## Problem
Could you rewrite the stretch of the Johnson's Wax thread from "never let that" through "out great...Have fun!", replacing "frame" with "bike"?

## Text provided
######

# Johnson's Wax question



## marching_out (May 31, 2018)

So I've used Johnson's on some of my chrome pieces. I put on a thin film and let it dry. However, I found it to be incredibly difficult to remove after drying. Now, I'm working on a new project where I'm using WD40 and steel wool on painted surfaces to remove the rust and bring back the paint. I want to put a top coat of Johnson's on everything and wonder if I should be putting on the thin film and leave it or should I be polishing it after it dries?


----------



## rustystone2112 (May 31, 2018)

never let that stuff dry , wax on wax off when wet


----------



## the tinker (Jun 1, 2018)

Oxalic Acid sometimes weakens the color of red paint, but in the condition of your frame. I don't think it will matter . Steelwool  and wd-40 is never an option on paint.  Strip that frame down to the bare bones. You can not do a good without doing that. Go to Ace hardware and spend 9 bucks for some O X. look up how to do it here in the Restoration thread. Soak all the plated parts in any one of the recommended rust removers mentioned here on the Cabe. Then wax everything. No steelwool, never. It will turn out great...Have fun!

######

## Dataset excerpt
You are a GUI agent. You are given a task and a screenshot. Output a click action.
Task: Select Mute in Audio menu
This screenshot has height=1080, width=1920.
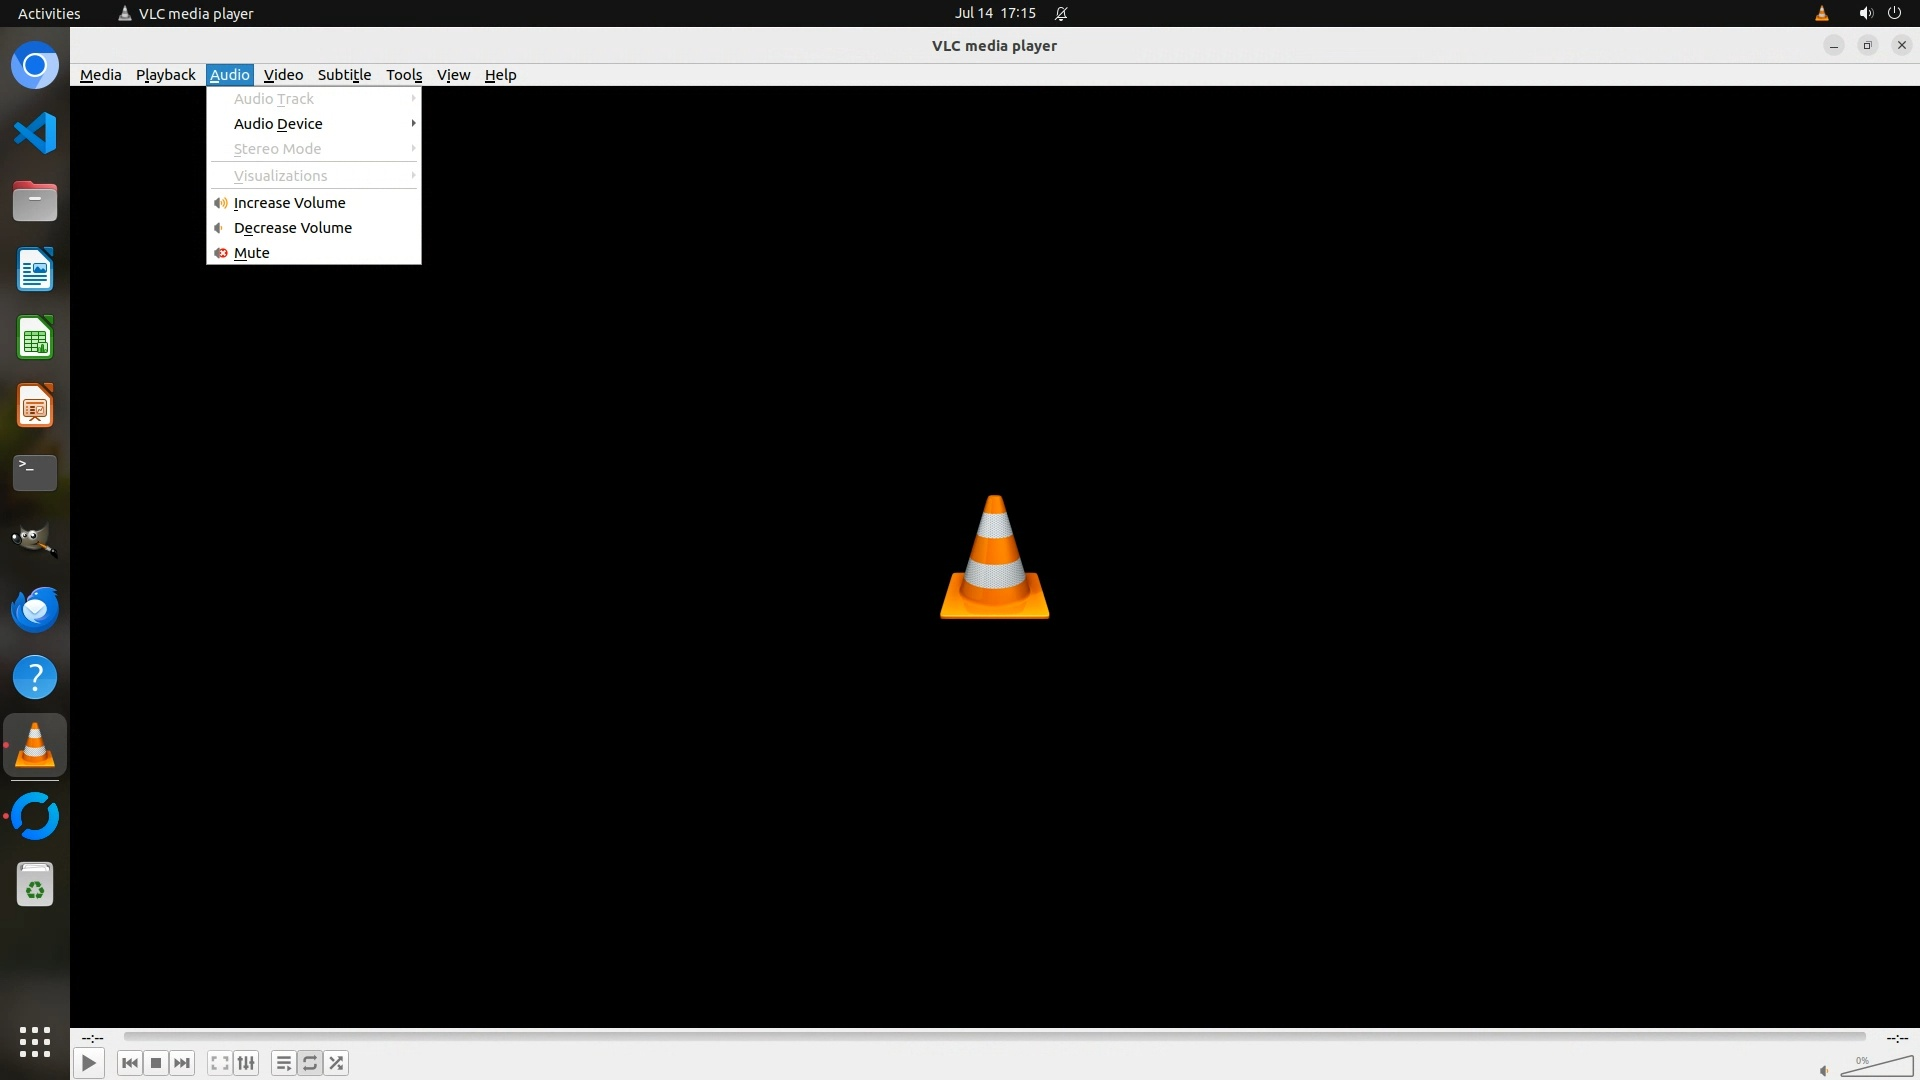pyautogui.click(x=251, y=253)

######

## The output
never let that stuff dry , wax on wax off when wet


----------



## the tinker (Jun 1, 2018)

Oxalic Acid sometimes weakens the color of red paint, but in the condition of your bike. I don't think it will matter . Steelwool  and wd-40 is never an option on paint.  Strip that bike down to the bare bones. You can not do a good without doing that. Go to Ace hardware and spend 9 bucks for some O X. look up how to do it here in the Restoration thread. Soak all the plated parts in any one of the recommended rust removers mentioned here on the Cabe. Then wax everything. No steelwool, never. It will turn out great...Have fun!